For some reason, we can’t use a mapper from inside an archive. I’m not sure about the exact reason, but that means we also want to use the ‘–files’ flag with a small script that just runs our code with bundle exec. Here is a generic one, so something like bundler_run.sh my_app run_me.rb param1 param2 will work:

bundler_run.sh:

#! /bin/bash

# For some reason the HOME env variable is set to '/home/' (while user is 'hadoop')
# It also seems that something has changed since past versions and .bash_profile isn't run
HOME=/home/$USER
. $HOME/.bash_profile

APP_NAME=$1
EXEC=$2
shift 2
PARAMS=$@

cd $APP_NAME
bundle exec ./$EXEC $PARAMS

To work with EMR itself, I’ll use the AWS Ruby API, you’re free to use any other API/CLI you prefer, they all basically look the same.
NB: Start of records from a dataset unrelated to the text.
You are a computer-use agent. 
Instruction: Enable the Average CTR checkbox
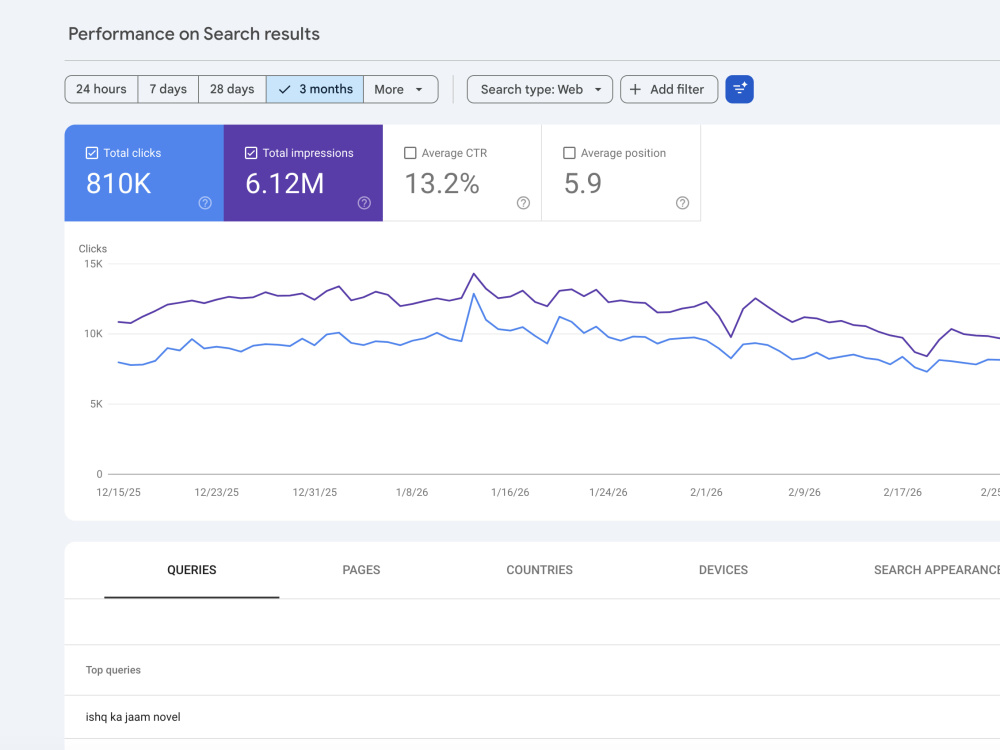tap(410, 153)
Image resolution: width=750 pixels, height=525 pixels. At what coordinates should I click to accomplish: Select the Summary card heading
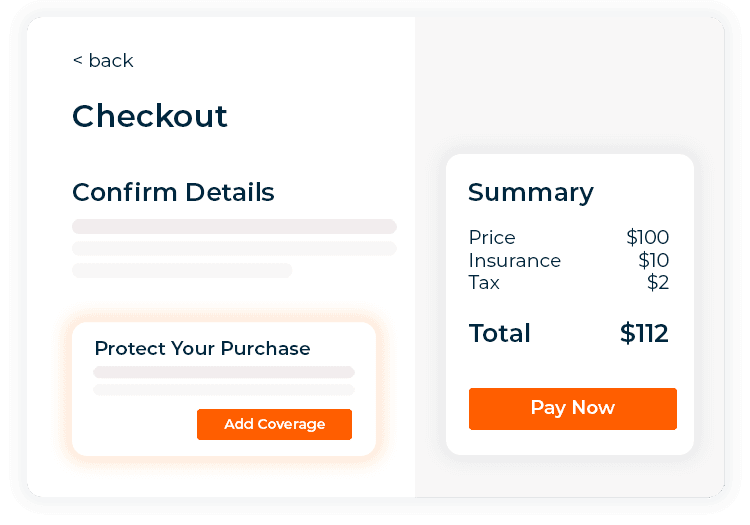coord(530,192)
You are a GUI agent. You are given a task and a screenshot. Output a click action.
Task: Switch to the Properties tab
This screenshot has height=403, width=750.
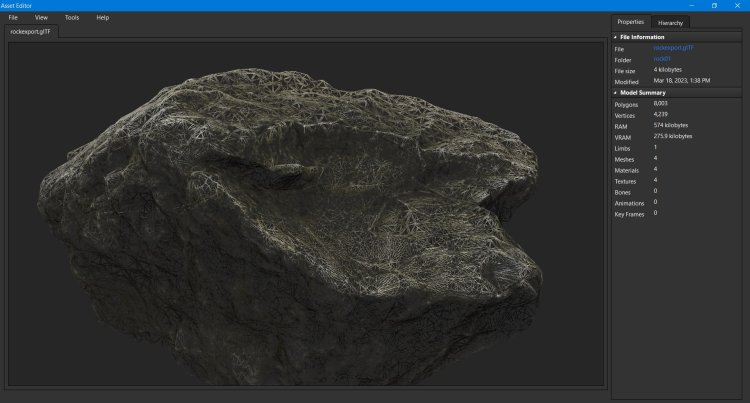tap(631, 22)
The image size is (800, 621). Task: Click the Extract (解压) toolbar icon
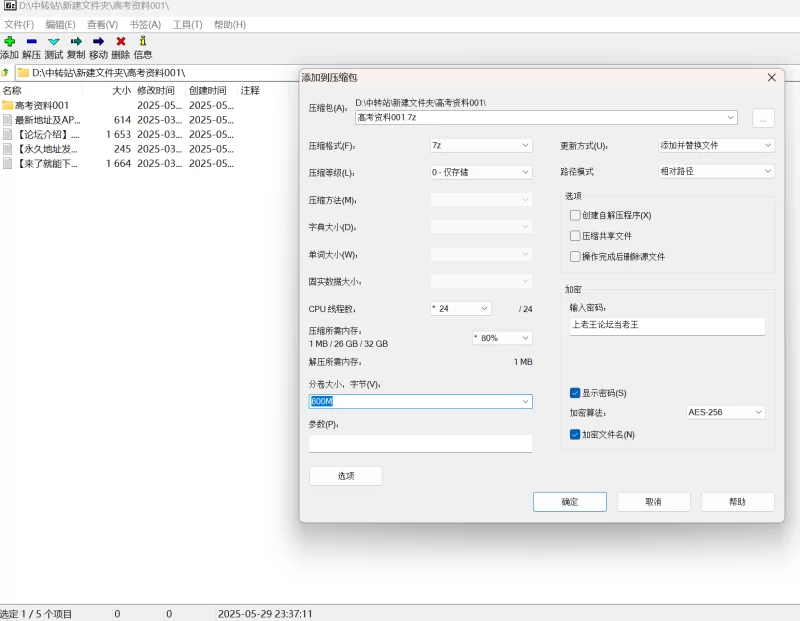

First, let’s upload the relevant files to S3:

$ aws s3 cp bootstrap.sh s3://<YOUR BUCKET>/
$ aws s3 cp bundler_run.sh s3://<YOUR BUCKET>/
$ aws s3 cp mr-job.tar.gz s3://<YOUR BUCKET>/
$ aws s3 cp input.txt s3://<YOUR BUCKET>/

Then, create a cluster (for your convenience, the following also available as a script in the GitHub repo):

Notice: The IAM roles (EMR_DefaultRole and EMR_EC2_DefaultRole) can be created automatically with aws emr create-default-roles from commandline, or manually by you for more control on permissions.

require 'aws-sdk-core'

...SET VARIABLES...

Aws.config[:region] = 'eu-west-1'
Aws.config[:credentials] = ...

emr = Aws::EMR::Client.new

res = emr.run_job_flow(
    name: 'my-test-cluster',
    service_role: 'EMR_DefaultRole',
    job_flow_role: 'EMR_EC2_DefaultRole',
    release_label: 'emr-4.2.0',
    log_uri: LOG_URI,

    instances: {
        keep_job_flow_alive_when_no_steps: true,
        instance_count: 1,
        master_instance_type: 'm3.xlarge',
        slave_instance_type: 'm3.xlarge',
        ec2_key_name: EC2_KEY_NAME,
    },
    bootstrap_actions: [
        {
            name: 'Installing Ruby',
            script_bootstrap_action: { path: "s3://#{S3_BUCKET}/bootstrap.sh", args: [] },
        }
    ],
    steps: [
    	{
    		name: 'Setup Hadoop Debugging',
    		action_on_failure: 'TERMINATE_CLUSTER',
    		hadoop_jar_step: {
    			jar: 'command-runner.jar',
    			args: [ "state-pusher-script" ]
    		},
    	}
    ],
)
cluster_id = res.job_flow_id

And finally, submit the job:

emr.add_job_flow_steps(
    job_flow_id: cluster_id,
    steps: [
        {
            name: 'Running mr-job',
            action_on_failure: 'CONTINUE',
            hadoop_jar_step: {
                jar: '/usr/lib/hadoop/hadoop-streaming.jar',
                args:[
                    "-files", "s3://#{S3_BUCKET}/bundler_run.sh",
                    "-archives", "s3://#{S3_BUCKET}/mr-job.tar.gz#app",
                    "-mapper", "bash bundler_run.sh app ./mapper.rb",
                    "-reducer", "bash bundler_run.sh app ./reducer.rb",
                    "-input", "s3://#{S3_BUCKET}/input.txt",
                    "-output", "s3://#{S3_BUCKET}/output.txt"
                ],
            },
        },
    ]
)

And just in case you’ve wondered, here is some of the output:

AE	english,Abu Dhabi	41.746498331523206
AT	latin,Sankt Wolfgang	8.356556799708905
AW	latin,Oranjestad	7.424982490226065
AZ	latin,Zərdab	7.420578362453282
BD	latin,Munshiganj	6.89075419081171
BG	latin,Kazanlŭk	14.128393348556308
BJ	latin,Parakou	35.20297750381964
BM	latin,Brackish Pond	2.101755422455864
...

By the way, the country with the closest city to its center is San Marino. The city of Borgo Maggiore is about 200m from the country center.